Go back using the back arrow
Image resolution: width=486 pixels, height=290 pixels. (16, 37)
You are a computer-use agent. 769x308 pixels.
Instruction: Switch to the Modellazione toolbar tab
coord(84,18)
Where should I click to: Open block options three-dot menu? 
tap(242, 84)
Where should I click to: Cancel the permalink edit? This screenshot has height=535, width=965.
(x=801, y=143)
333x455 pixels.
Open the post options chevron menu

* * *

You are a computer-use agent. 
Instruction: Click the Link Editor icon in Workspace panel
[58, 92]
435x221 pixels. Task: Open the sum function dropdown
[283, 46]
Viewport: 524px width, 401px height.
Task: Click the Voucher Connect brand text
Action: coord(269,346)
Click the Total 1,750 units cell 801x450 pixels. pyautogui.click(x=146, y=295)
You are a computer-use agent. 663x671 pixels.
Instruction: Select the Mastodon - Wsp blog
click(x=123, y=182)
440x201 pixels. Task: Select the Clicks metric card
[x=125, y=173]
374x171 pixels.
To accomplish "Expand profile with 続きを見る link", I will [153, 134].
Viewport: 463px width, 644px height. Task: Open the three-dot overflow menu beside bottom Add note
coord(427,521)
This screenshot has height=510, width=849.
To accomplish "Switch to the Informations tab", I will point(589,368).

* Exercise aim
Your answer should consist of the lines from the line with "Go back using the back arrow" to the line with "Open the post options chevron menu" above, repeated exactly, both ends included.

* Answer to this task
Go back using the back arrow
Image resolution: width=486 pixels, height=290 pixels. (16, 37)
You are a computer-use agent. 769x308 pixels.
Instruction: Switch to the Modellazione toolbar tab
coord(84,18)
Where should I click to: Open block options three-dot menu? 
tap(242, 84)
Where should I click to: Cancel the permalink edit? This screenshot has height=535, width=965.
(x=801, y=143)
333x455 pixels.
Open the post options chevron menu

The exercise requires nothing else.